### Your assignment
Everything in the listing must be repeated word for word.

(Data for review)

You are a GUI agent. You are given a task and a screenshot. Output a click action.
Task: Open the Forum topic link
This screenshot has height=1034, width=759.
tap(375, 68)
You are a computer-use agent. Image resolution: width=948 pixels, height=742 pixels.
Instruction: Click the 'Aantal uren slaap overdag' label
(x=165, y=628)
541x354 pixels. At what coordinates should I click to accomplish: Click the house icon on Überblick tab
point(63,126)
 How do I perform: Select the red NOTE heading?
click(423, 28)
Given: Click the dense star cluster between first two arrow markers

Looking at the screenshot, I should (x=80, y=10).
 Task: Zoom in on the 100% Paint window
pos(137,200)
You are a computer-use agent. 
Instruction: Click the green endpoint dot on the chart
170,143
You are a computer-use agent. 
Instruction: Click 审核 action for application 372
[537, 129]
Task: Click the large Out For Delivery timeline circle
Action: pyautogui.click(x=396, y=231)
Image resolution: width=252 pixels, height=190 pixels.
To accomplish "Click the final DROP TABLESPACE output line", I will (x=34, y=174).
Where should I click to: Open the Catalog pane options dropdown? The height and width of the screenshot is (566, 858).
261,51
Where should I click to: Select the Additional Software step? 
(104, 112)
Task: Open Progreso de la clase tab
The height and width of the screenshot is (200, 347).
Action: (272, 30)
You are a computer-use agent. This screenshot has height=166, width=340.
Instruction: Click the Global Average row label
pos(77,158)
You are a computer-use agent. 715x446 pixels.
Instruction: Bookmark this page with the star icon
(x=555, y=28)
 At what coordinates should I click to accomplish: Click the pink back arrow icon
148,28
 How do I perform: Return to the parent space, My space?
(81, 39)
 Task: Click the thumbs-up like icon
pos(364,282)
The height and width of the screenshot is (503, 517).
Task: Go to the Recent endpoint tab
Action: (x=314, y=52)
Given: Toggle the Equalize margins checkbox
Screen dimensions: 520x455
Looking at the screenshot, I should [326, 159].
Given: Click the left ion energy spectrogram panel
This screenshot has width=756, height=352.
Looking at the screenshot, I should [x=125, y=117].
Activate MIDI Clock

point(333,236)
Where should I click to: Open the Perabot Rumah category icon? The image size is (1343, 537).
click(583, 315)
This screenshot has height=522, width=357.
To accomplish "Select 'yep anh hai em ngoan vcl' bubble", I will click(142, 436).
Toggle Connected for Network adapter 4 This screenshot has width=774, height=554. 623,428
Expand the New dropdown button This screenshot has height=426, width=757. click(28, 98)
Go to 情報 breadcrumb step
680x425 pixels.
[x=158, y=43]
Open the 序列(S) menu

(End Data for review)

### Response box
You are a GUI agent. You are given a task and a screenshot. Output a click action.
Task: Open the Forum topic link
This screenshot has height=1034, width=759.
tap(375, 68)
You are a computer-use agent. Image resolution: width=948 pixels, height=742 pixels.
Instruction: Click the 'Aantal uren slaap overdag' label
(x=165, y=628)
541x354 pixels. At what coordinates should I click to accomplish: Click the house icon on Überblick tab
point(63,126)
 How do I perform: Select the red NOTE heading?
click(423, 28)
Given: Click the dense star cluster between first two arrow markers

Looking at the screenshot, I should (x=80, y=10).
 Task: Zoom in on the 100% Paint window
pos(137,200)
You are a computer-use agent. 
Instruction: Click the green endpoint dot on the chart
170,143
You are a computer-use agent. 
Instruction: Click 审核 action for application 372
[537, 129]
Task: Click the large Out For Delivery timeline circle
Action: pyautogui.click(x=396, y=231)
Image resolution: width=252 pixels, height=190 pixels.
To accomplish "Click the final DROP TABLESPACE output line", I will (x=34, y=174).
Where should I click to: Open the Catalog pane options dropdown? The height and width of the screenshot is (566, 858).
261,51
Where should I click to: Select the Additional Software step? 
(104, 112)
Task: Open Progreso de la clase tab
The height and width of the screenshot is (200, 347).
Action: (272, 30)
You are a computer-use agent. This screenshot has height=166, width=340.
Instruction: Click the Global Average row label
pos(77,158)
You are a computer-use agent. 715x446 pixels.
Instruction: Bookmark this page with the star icon
(x=555, y=28)
 At what coordinates should I click to accomplish: Click the pink back arrow icon
148,28
 How do I perform: Return to the parent space, My space?
(81, 39)
 Task: Click the thumbs-up like icon
pos(364,282)
The height and width of the screenshot is (503, 517).
Task: Go to the Recent endpoint tab
Action: (x=314, y=52)
Given: Toggle the Equalize margins checkbox
Screen dimensions: 520x455
Looking at the screenshot, I should [326, 159].
Given: Click the left ion energy spectrogram panel
This screenshot has width=756, height=352.
Looking at the screenshot, I should [x=125, y=117].
Activate MIDI Clock

point(333,236)
Where should I click to: Open the Perabot Rumah category icon? The image size is (1343, 537).
click(583, 315)
This screenshot has height=522, width=357.
To accomplish "Select 'yep anh hai em ngoan vcl' bubble", I will click(142, 436).
Toggle Connected for Network adapter 4 This screenshot has width=774, height=554. 623,428
Expand the New dropdown button This screenshot has height=426, width=757. click(28, 98)
Go to 情報 breadcrumb step
680x425 pixels.
[x=158, y=43]
Open the 序列(S) menu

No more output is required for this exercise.